Study of Metal-Based Conductive Knitted Fabric Enhanced with Graphene/Iron Oxide Nanoparticles, and Metal-Based Ink

Abstract

For cancer patients, shielded fabrics are crucial in protecting against exposure to harmful radiation during certain treatments, such as microwave ablation. Shielding materials are essential for preventing dangerous radiation exposure for cancer patients during specific treatments. By limiting the amount of harmful radiation that can enter the body, these textiles lessen the chance that healthy tissues will be harmed. The knitted fabric was fabricated using a fourteen-gauge flatbed knitting machine, employing 0.03 mm stainless steel wire sheathed in polyester as the primary material.
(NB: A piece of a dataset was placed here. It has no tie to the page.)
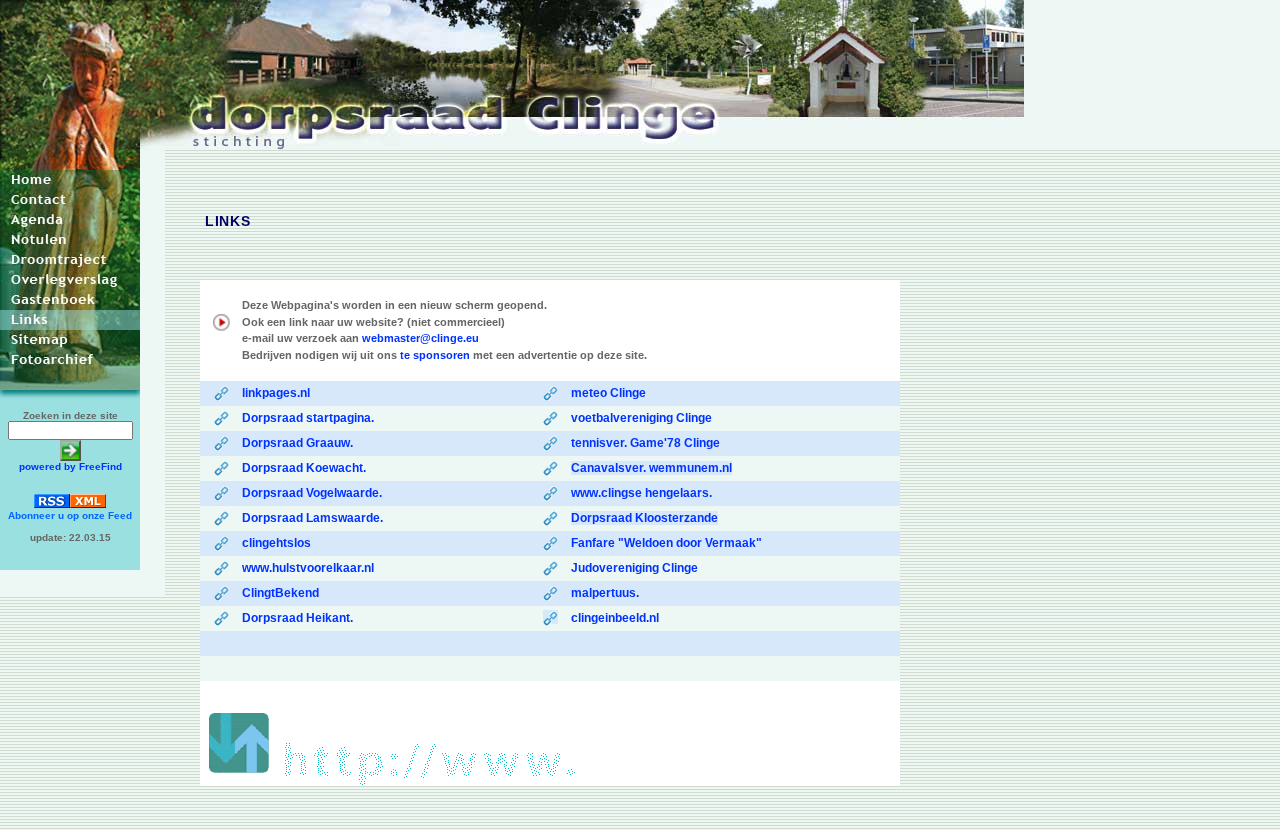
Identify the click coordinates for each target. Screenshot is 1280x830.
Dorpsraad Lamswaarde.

Graphene and iron oxide nanoparticles were synthesized and systematically deposited onto the fabric surface. Additionally, metal-based conductive inks were applied to assess the electromagnetic shielding efficacy of the conductive ink-treated fabrics. A comprehensive analysis of the surface morphology was conducted, confirming the successful deposition of the nanomaterials and conductive ink. The surface resistance measurements revealed distinct variations across the samples. Notably, the electromagnetic interference (EMI) shielding analysis indicated that the fabric treated with graphene and iron oxide nanoparticles exhibited higher shielding effectiveness compared to other treated samples.